[Task to carry out]: Report every line below that contains the string "minute". Matches must have the same case.

Start Source records

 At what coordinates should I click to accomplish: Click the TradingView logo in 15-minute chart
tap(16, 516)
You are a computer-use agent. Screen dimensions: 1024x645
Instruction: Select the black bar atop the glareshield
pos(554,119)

End Source records
Start Source records

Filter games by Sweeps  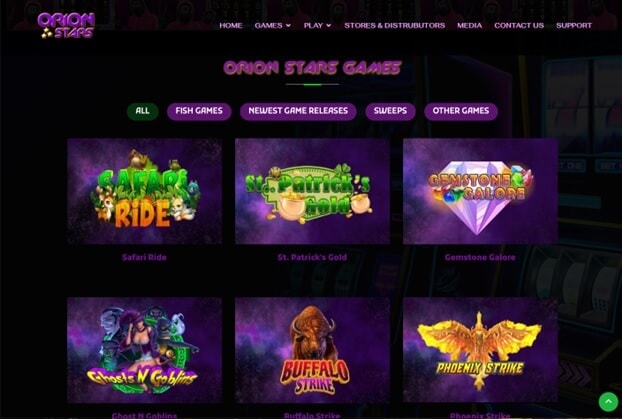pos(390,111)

End Source records

[Response]:
 At what coordinates should I click to accomplish: Click the TradingView logo in 15-minute chart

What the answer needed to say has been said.